Task goal - Reproduce the whole of the data exactly.

Data listing -
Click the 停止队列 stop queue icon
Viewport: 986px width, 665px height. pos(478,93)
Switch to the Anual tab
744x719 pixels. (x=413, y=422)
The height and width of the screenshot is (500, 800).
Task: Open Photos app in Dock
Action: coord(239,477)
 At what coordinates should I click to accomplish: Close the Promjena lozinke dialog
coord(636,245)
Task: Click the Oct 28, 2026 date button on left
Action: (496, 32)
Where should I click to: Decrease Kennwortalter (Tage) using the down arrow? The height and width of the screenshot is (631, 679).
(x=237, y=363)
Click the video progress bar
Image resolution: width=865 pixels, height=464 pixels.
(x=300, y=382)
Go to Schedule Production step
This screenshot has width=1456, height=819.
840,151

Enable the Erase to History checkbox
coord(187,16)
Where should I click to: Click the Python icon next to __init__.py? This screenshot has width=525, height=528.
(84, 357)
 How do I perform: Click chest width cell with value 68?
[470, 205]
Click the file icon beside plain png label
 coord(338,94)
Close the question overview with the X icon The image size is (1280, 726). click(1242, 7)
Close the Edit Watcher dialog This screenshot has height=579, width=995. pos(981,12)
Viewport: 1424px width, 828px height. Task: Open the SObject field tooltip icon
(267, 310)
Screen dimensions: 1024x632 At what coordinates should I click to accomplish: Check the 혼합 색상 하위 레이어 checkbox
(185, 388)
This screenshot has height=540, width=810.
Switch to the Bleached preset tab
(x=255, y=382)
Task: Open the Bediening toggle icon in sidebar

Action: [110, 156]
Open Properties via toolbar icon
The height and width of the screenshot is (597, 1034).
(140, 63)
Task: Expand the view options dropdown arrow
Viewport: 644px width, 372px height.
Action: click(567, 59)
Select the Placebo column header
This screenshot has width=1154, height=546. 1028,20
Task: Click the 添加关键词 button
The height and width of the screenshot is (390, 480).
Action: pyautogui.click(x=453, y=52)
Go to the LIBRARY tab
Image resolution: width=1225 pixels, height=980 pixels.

Response -
Click the 停止队列 stop queue icon
Viewport: 986px width, 665px height. pos(478,93)
Switch to the Anual tab
744x719 pixels. (x=413, y=422)
The height and width of the screenshot is (500, 800).
Task: Open Photos app in Dock
Action: coord(239,477)
 At what coordinates should I click to accomplish: Close the Promjena lozinke dialog
coord(636,245)
Task: Click the Oct 28, 2026 date button on left
Action: (496, 32)
Where should I click to: Decrease Kennwortalter (Tage) using the down arrow? The height and width of the screenshot is (631, 679).
(x=237, y=363)
Click the video progress bar
Image resolution: width=865 pixels, height=464 pixels.
(x=300, y=382)
Go to Schedule Production step
This screenshot has width=1456, height=819.
840,151

Enable the Erase to History checkbox
coord(187,16)
Where should I click to: Click the Python icon next to __init__.py? This screenshot has width=525, height=528.
(84, 357)
 How do I perform: Click chest width cell with value 68?
[470, 205]
Click the file icon beside plain png label
 coord(338,94)
Close the question overview with the X icon The image size is (1280, 726). click(1242, 7)
Close the Edit Watcher dialog This screenshot has height=579, width=995. pos(981,12)
Viewport: 1424px width, 828px height. Task: Open the SObject field tooltip icon
(267, 310)
Screen dimensions: 1024x632 At what coordinates should I click to accomplish: Check the 혼합 색상 하위 레이어 checkbox
(185, 388)
This screenshot has height=540, width=810.
Switch to the Bleached preset tab
(x=255, y=382)
Task: Open the Bediening toggle icon in sidebar

Action: [110, 156]
Open Properties via toolbar icon
The height and width of the screenshot is (597, 1034).
(140, 63)
Task: Expand the view options dropdown arrow
Viewport: 644px width, 372px height.
Action: click(567, 59)
Select the Placebo column header
This screenshot has width=1154, height=546. 1028,20
Task: Click the 添加关键词 button
The height and width of the screenshot is (390, 480).
Action: pyautogui.click(x=453, y=52)
Go to the LIBRARY tab
Image resolution: width=1225 pixels, height=980 pixels.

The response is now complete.